The Euro found consistent buying interest as ECB President Draghi did not live up to the overdone dovish expectations the market had set up for. Even if the ECB did push the forward guidance on rates into the first half of 2020 and details of a new round of cheap funding for banks was officially announced, Draghi offered us one of his most optimistic versions during the press conference. As irrational as it may sound considering the lay of the land from an economic standpoint, Draghi did downplay the downside risks on growth and inflation in what appears to be a clear preference to resort towards a ‘wait-and-see’ script while letting trade war-induced ramifications pan out. Another perfectly logical line of thinking is that the ECB has no choice but to be forced to strike a somehow more positive tone given the absence of further measures in its toolkit. Regardless, the market was happy to endorse the buying of Euros, which by default, led to a broadly weaker US Dollar, even if technically speaking, no much damage was done against its major peers (well-defined ranges established) ahead of the US NFP. It is precisely the outcome of today’s US jobs report that is now the major focus, as it may or may not pose the potential risk to re-ignite further conviction over the notion that the Fed is en route to lower interest rates.

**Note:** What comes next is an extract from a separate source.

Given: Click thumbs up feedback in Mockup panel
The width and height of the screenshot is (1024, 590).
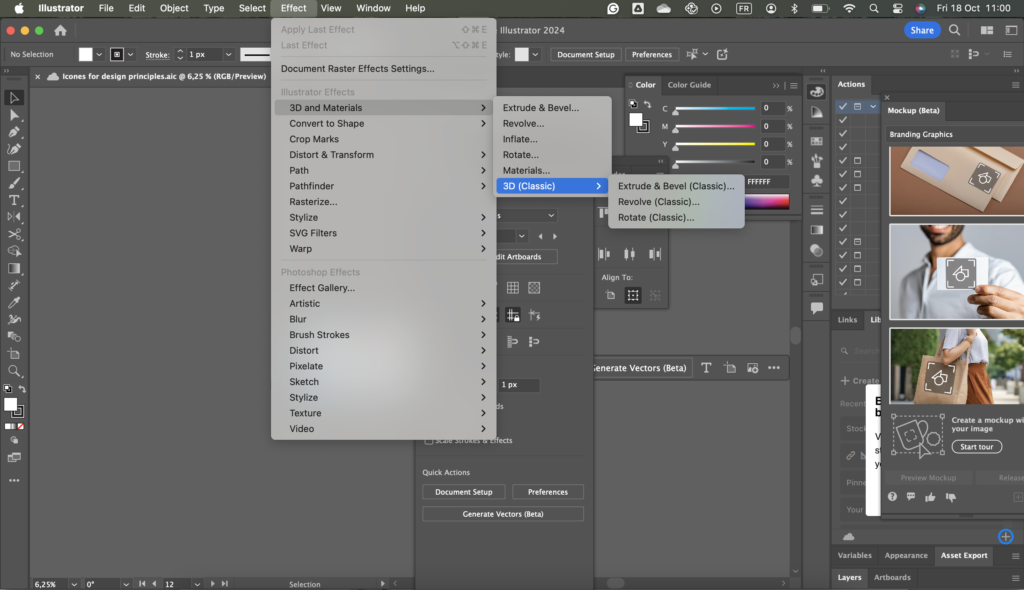Looking at the screenshot, I should click(930, 497).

Narratives In Financial Markets
* The Information is gathered after scanning top publications including the FT, WSJ, Reuters, Bloomberg, ForexLive, Institutional Bank Research reports.
- The Euro finds strong demand as the ECB fails to sound committal on further easing measures to mitigate the clear downside risks in the economy. The European central bank did nonetheless extend forward guidance on rates, announced details of TLTROs III and confirmed a downgrade to growth and inflation forecasts for next year.
- The ECB kicked expectations on rates further down the road by noting that will stay at current levels “at least through the first half of 2020”, from “at least until the end of 2019.”
- The pricing of a new cheap bank funding (TLTRO III) was less generous, set to 10 bp above the MRO and 10bp above the deposit rate for banks reaching the ECB’s benchmark for net lending.
- The ECB refrained from any referral towards a tiering system for the deposit facility, which means that the build-up of expectations about a rate cut remains overdone.
- The ECB verdict from Economists at Nordea notes that “while the ECB took another small step towards exiting ultra-easy monetary policy today, Draghi was clear that further rate cuts and net asset purchases remain in the toolbox. Markets interpreted the message hawkishly.”
- According to Economists at Morgan Stanley: “Given downside risk to growth, the European central bank appears ready to act in case of adverse contingencies. But it stopped short of announcing any other extra measure today, although Goveing Council members raised the possibility of further guidance extensions, rate cuts and even restarting QE.”
- ECB’s President Draghi, at the press conference, sounded irrationally optimistic, far from endorsing a full-fledged dovish policy outlook. Draghi said that the ECB “didn’t see any substantial worsening in the outlook”, adding that “The data are not bad.”
- In a sign that Draghi wanted to strike a more positive tone, he also noted “We see no signs of deflation. The ECB is not resigned to having a lower inflation rate forever.”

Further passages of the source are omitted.